» Pasaje proporcionado:
####

Es en ese contexto que la cuestión de la liberación
del trabajo --cada vez más inseparable
de la salvaguarda de la libertad en una sociedad compleja y de la temática de
los derechos de la persona en las modernas organizaciones “racionalizadas”-- será removida (e, incluso, combatida),
durante un largo periodo, por las ideologías dominantes del movimiento
socialista.
Hemos
hablado –tras muchos otros-- de una
ambigüedad nunca resuelta en el análisis marxista de la “génesis” del proceso
de acumulación en las grandes sociedades industriales y de la relación
existente entre la instauración de un dominio y una coerción sobre el
trabajador (la opresión), a través de una organización del trabajo basada en la
separación entre dirección y ejecución, de un lado, y la posibilidad de sacar
un superávit al trabajo de ese trabajador con respecto al valor del mercado de
la mercancía de trabajo, de otro lado.
En efecto, desde los escritos juveniles de Marx
hasta los de edad madura, la génesis de la relación de explotación es vista en
el proceso de alienación y opresión incluso como una condición recurrente. Y
también es recurrente la tendencia a repetir la expropiación del trabajador de
sus instrumentos de producción y de sus saberes a toda transformación de las
tecnologías y de la organización del trabajo. De igual manera, también es
recurrente la tendencia a basar sobre una relación de autoridad y coerción toda
adaptación del trabajador a las cambiantes condiciones de la prestación
laboral. Y de esta redefinición histórica del concepto de alienación y deshumanización
del trabajo, Marx señala una contradicción insanable entre el trabajador --como
individuo, como persona concreta que aspira a realizarse en ella-- y un sistema de producción que, eliminando
todo sentido a su trabajo y toda posibilidad de intervenir conscientemente en
su desarrollo, lo transforma en una “horrenda monstruosidad”, en una “cosa”, en
un “esclavo de las cosas” (91).
La “recomposición del
trabajo a través de la comunidad” sigue siendo, de hecho, la preocupación de la
reflexión de Marx a lo largo de toda su obra. Y ello explica la simpatía con la
que el “socialista científico” que era Marx mira los escritos y experiencias de
trabajo comunitario de un “utópico” como Robert
Owen y las batallas por la
libertad del movimiento “cartista”, tan influenciado por el owenismo.

####

» Información proporcionada:
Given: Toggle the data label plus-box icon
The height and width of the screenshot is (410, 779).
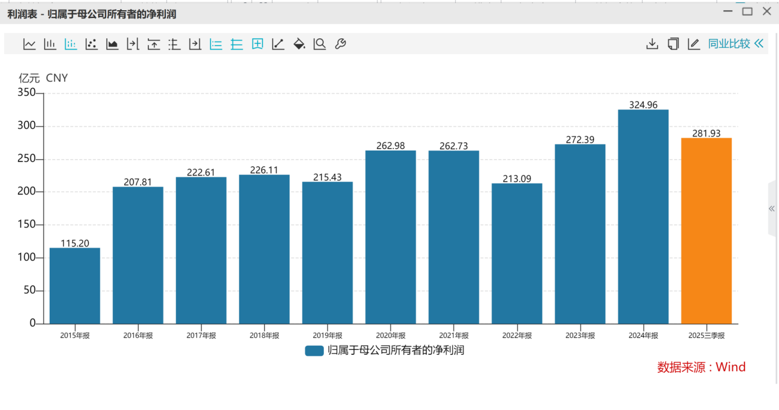Looking at the screenshot, I should click(x=258, y=44).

####

» Tareas escritas:
**A)** ¿Puedes transcribir literalmente el pasaje sobre Marx y la alienación del trabajo, desde "Es en ese contexto" hasta "socialista."?
**B)** ¿Podrías retomar el pasaje sobre Marx y la alienación del trabajo y continuarlo a partir de su última oración?

» Respuestas por tarea:
**A)**
Es en ese contexto que la cuestión de la liberación
del trabajo --cada vez más inseparable
de la salvaguarda de la libertad en una sociedad compleja y de la temática de
los derechos de la persona en las modernas organizaciones “racionalizadas”-- será removida (e, incluso, combatida),
durante un largo periodo, por las ideologías dominantes del movimiento
socialista.

**B)**
No sólo. Marx, incluso en
las obras de madurez, los Grundisse y
El
Capital, buscará más veces las señales posibles de una
recomposición del trabajo alienado y parcelado en las transformaciones de la
organización social promovidas por las luchas de los trabajadores y por las
iniciativas legislativas de los reformadores liberales. Se trata de la
reconstrucción de una profesionalidad “compleja” a través de la movilidad del
trabajo y la alternancia de las
prestaciones, de la función “revolucionaria” de la formación profesional y de
las primeras leyes de limitación y reducción de los horarios de trabajo. De
hecho, Marx habló –a propósito de estas trasformaciones estructurales de la condición de trabajo (y no de los aumentos
salariales)-- de una “economía política
de la fuerza de trabajo”.
Pero, simultáneamente, Marx
pareció más preocupado por restablecer una especie de jerarquía, lógica y no histórica, entre las
categorías que definen “las relaciones de producción”: propiedad de los medios
de producción y extracción de la plusvalía; estructura y superestructura;
división social del trabajo y división técnica del trabajo. Con la consecuencia
de situar el proceso de alienación y la división técnica del trabajo en el
reino de la “necesidad”, de la colocación objetiva de las “fuerzas
productivas”, tomadas globalmente, en un sistema de relaciones sociales que
habría podido ser afectado solamente con un cambio radical de las relaciones de
propiedad como única fuente, en última instancia, de las relaciones de poder.
En ese sentido, Marx acabó
abandonando su investigación sobre la “economía política de la fuerza de
trabajo”, volviendo siempre a confrontarse con la “economía política del
capital”. Y sin llegar a compartir las tesis de cuantos sostienen que Marx
advirtió “que no había solución antes de la pérdida de del ´sí´ en el trabajo intrínseco de la
tecnología” y que “de hecho se debía aceptar no sólo la división del trabajo
sino incluso su organización jerárquica”, es cierto que Marx acabó por reenviar
a un futuro lejano, y a una utopía del trabajo totalmente liberado, la solución
de la que había señalado como la primera contradicción lacerante de la
identidad de la persona en la relación del trabajo subordinado.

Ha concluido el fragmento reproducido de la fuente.